CNH GLOBAL N.V.
CORPORATE GOVERNANCE
AND
COMPENSATION COMMITTEE CHARTER
[Excerpt from resolution adopted by the Board of Directors]

WHEREAS

Article 13 of the Articles of Association of the Company confers upon the Board of Directors the power to appoint committees, comprised of Directors of the Company, and to determine their duties and powers;

WHEREAS

On November 12, 1999, the Board of Directors designated the "Nominating and Compensation Committee" and established its charter;

WHEREAS

The Board of Directors now desires to amend and restate the charter of the Nominating and Compensation Committee and rename the committee as set forth in this Resolution of the Board of Directors.

DO HEREBY RESOLVE

  • that the Nominating and Compensation Committee shall be renamed the Corporate Governance and Compensation Committee to better reflect the nature of the responsibilities carried out by the committee and shall constitute the nominating and compensation committee required by Article 13, Section 1 of the Articles of Association of the Company;

  • that for the ensuing year and until further action is taken by the Board of Directors, the Corporate Governance and Compensation Committee be hereby assigned the duties and granted the authority to:

(i) discharge the Board's responsibilities relating to compensation of executive officers and governance matters;

(ii) review and assess adequacy of the charter of the Corporate Governance and Compensation Committee;

(iii) identify possible candidates to serve as independent directors of the Company;

(iv) aid in attracting qualified candidates to serve as independent directors;

(v) review each director's continuation on the board at regular intervals as determined by the Corporate Governance and Compensation Committee;

(vi) assess annually the Board's performance and the performance of the Committees of the Board;

(vii) review, assess and make recommendations to the Board regarding the size and composition of the Board;

(viii) review, assess and make recommendations to the Board regarding corporate governance guidelines including director responsibilities and qualification standards, director access to management and independent advisors, director compensation, director orientation and continuing education and annual performance of the Board and Committees;

(ix) establish the individual total compensation of the executive officers and any other executive or senior officers reporting directly to the Chief Executive Officer of the Company;

(x) approve goals relevant to Chief Executive Officer compensation;

(xi) evaluate the Chief Executive Officer's performance in light of the goals of the Company and the Chief Executive Officer;

(xii) establish base salary ranges and general levels of other compensation components, such as executive perquisites and bonus or incentive awards (including stock option grants, stock awards or other equity-based awards) of the executive personnel of the Company;

(xiii) review the succession plans for the top executives of the Company (currently, the executive committee  members);

(xiv) administer the incentive and deferred compensation benefit plans of the Company, including the Equity Incentive Plan (the "EIP") and all programs under the EIP, and take all action required or deemed desirable to be taken in connection therewith;

(xv) periodically examine the compensation structure of the Company to determine that the Company is  rewarding its executive and other personnel in a manner consistent with sound industrial practices;

(xvi) make recommendations to the Board with respect to incentive compensation plans for executive officers and officers reporting to the Chief Executive Officer and equity-based plans;

(xvii) review, assess and make recommendations to the Board with respect to the code of ethics and conduct  for the Company;

(xviii) establish and review the process for communications by shareholders to the Board;

(xix) review and assess responses to director and officer questionnaires;

(xx) review, assess and make recommendations to the Board regarding standing Board resolutions on delegation of authority;

(xxi) review, assess and make recommendations to the Board regarding the Board and Committee calendars, in consultation with the Chairman of the Board;

(xxii) review and consider approval of any terms and conditions for employment agreements, including the hiring and firing (when involving compensation beyond customary or standard amounts), for executive officers and officers of the Company or its subsidiaries reporting to the Chief Executive Officer; and

(xxiii) recommend to the Board members for the various Committees of the Board.
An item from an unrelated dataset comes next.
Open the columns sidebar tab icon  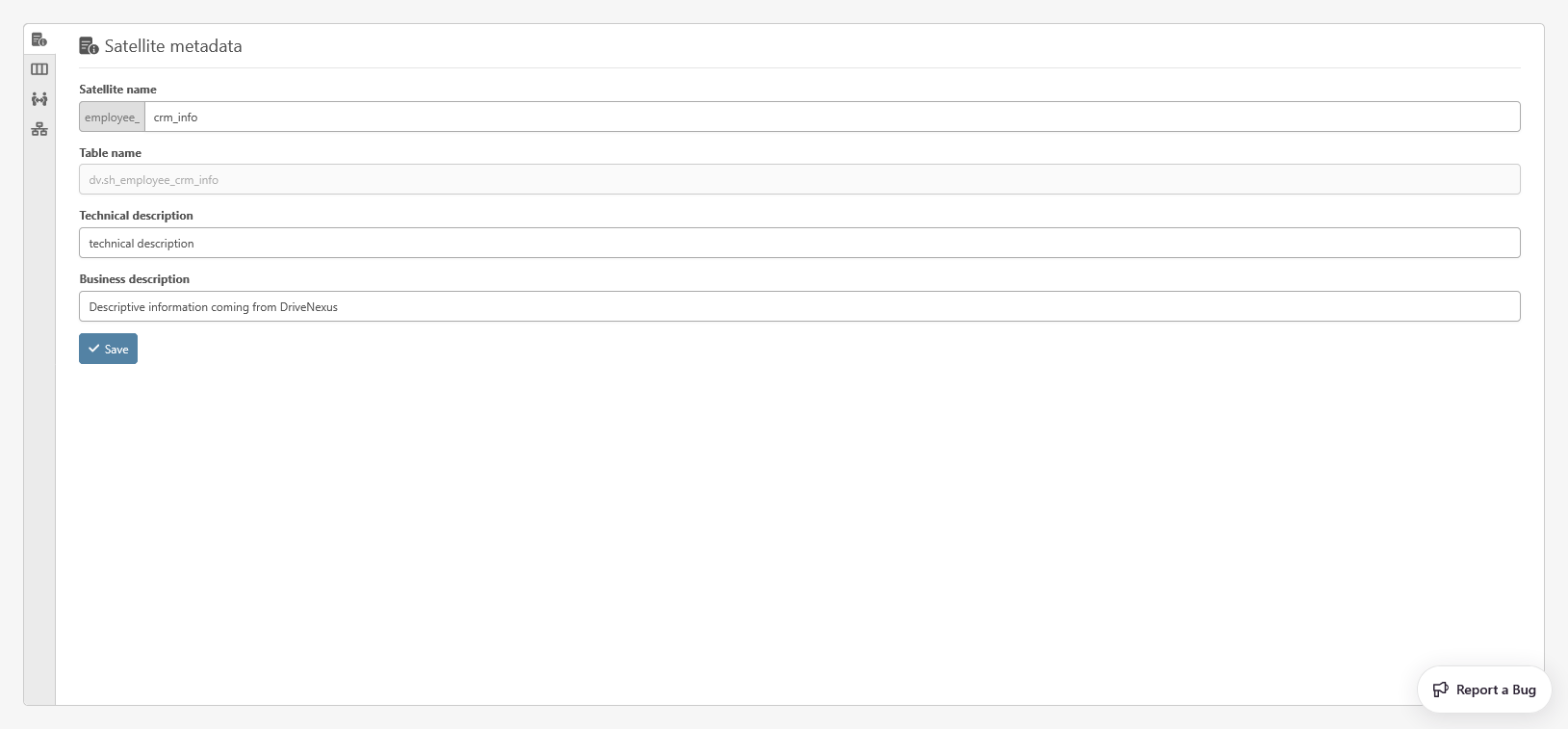pos(39,69)

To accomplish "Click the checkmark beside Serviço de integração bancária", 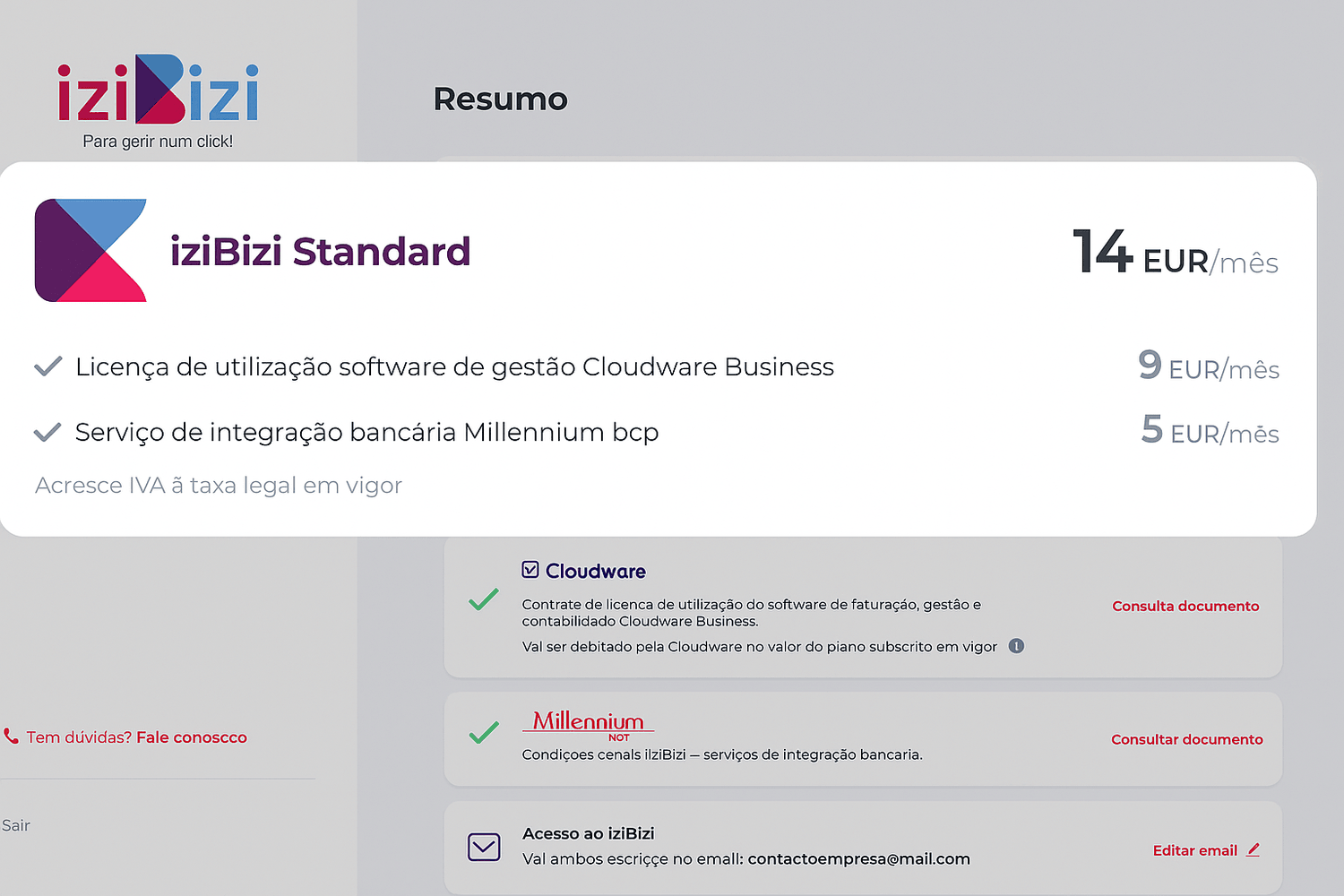I will pyautogui.click(x=47, y=432).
  • that in performing its duties and exercising its authority, the Corporate Governance and Compensation Committee may utilize the services of the appropriate personnel of the Company and its subsidiaries and the services of a compensation consultant selected by and under the authority of the Corporate Governance and Compensation Committee;

  • that the Corporate Governance and Compensation Committee shall have the authority to retain and terminate any search firm to be used to identify director candidates, including the authority to approve fees and terms of retention of any such search firm;

  • that the Corporate Governance and Compensation Committee shall be comprised of at least three directors and at least a majority of the members of the Committee shall be independent directors;

  • that a quorum of the Corporate Governance and Compensation Committee shall consist of a majority of the members thereof, and if there is a tie in a vote, the Chairperson of the Corporate Governance and Compensation Committee shall have a casting vote;

  • that the Corporate Governance and Compensation Committee shall meet at such time and place as the Chairperson of the Committee, or in the absence or disability of the Chairperson, a majority of the members of the Committee, shall determine; and

  • that the Corporate Governance and Compensation Committee shall periodically report to the Board.